REFORMA TRIBUTÁRIA - Nós temos autoridade para falar da reforma tributária porque queremos votar a favor dela. O governo levou a situação do país a um ponto em que não há tempo para discutir reforma tributária e é preciso manter as alíquotas do IR e da Contribuição Sobre o Lucro Líquido. Não somos favoráveis a elas, mas querer discutir agora é como na questão do mínimo.

REUNIÃO DO PT - Não foi para aparar arestas. O Lula ainda não comunicou à direção do PT e já disse publicamente que não iniciou o processo em relação à montagem de governo. Discutimos o balanço da eleição, a questão das Mesas da Câmara e do Senado e a equipe de transição. O partido está unido, como durante a campanha. A unidade foi fundamental para a vitória e será para o governo. Tenho conversado com todas as forças políticas do PT. Temos ouvido a mais firme determinação de apoiar o presidente Lula. Não haverá riscos de o PT se dividir na composição do governo.

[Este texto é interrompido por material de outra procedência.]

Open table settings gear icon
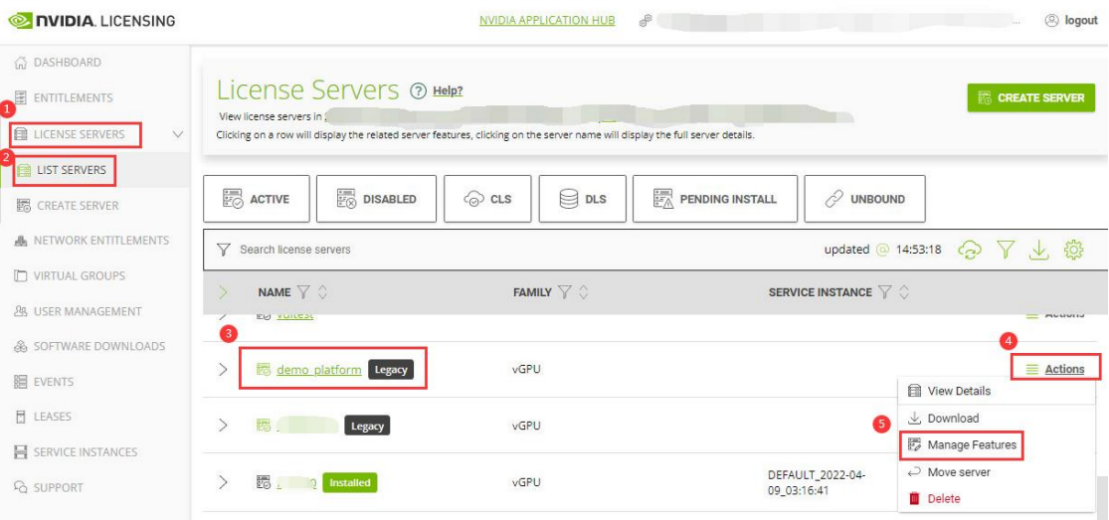(1074, 250)
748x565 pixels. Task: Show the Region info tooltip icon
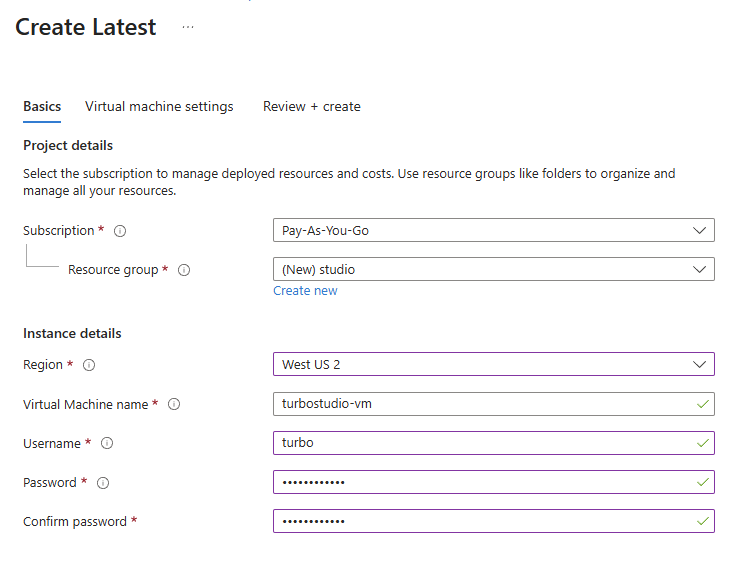pos(89,365)
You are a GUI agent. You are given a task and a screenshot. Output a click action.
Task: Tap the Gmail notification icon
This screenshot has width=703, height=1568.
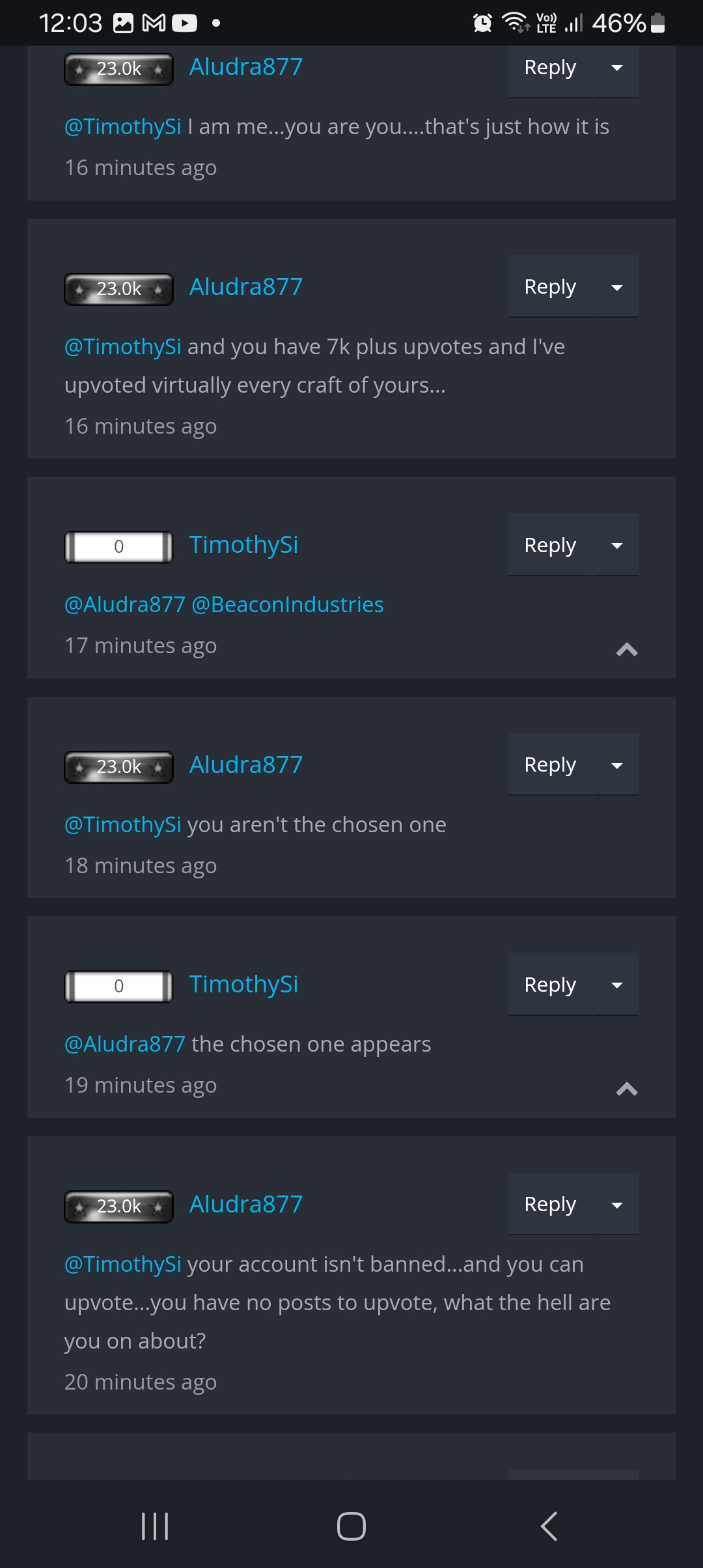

Pelo contrário. Outra coisa é o debate político, opinião sobre propostas. No PT, é democrático discutir, debater, mas, tomada a decisão, todos cumprimos. No PT, existe disciplina de bancada.

VENDA DE AÇÕES DO BB - A posição do partido é de que é inoportuna. O governo tem o direito de fazê-lo, mas seria adequado esperar o próximo governo.

AUTONOMIA DO BC - Não há nenhuma hipótese de o PT discutir, aceitar ou votar a independência do Banco Central. Nem o presidente Fernando Henrique Cardoso foi favorável à autonomia do BC. O que estamos discutindo é a regulamentação do artigo 192 da Constituição. Se formatou de tal forma esse dispositivo constitucional que ele exige que uma única lei complementar faça a reforma de todo o sistema financeiro e bancário. Isso é impossível. Vamos mudar o artigo 192 para que leis complementares possam reformar o sistema bancário. Nessa discussão entrará o papel do BC.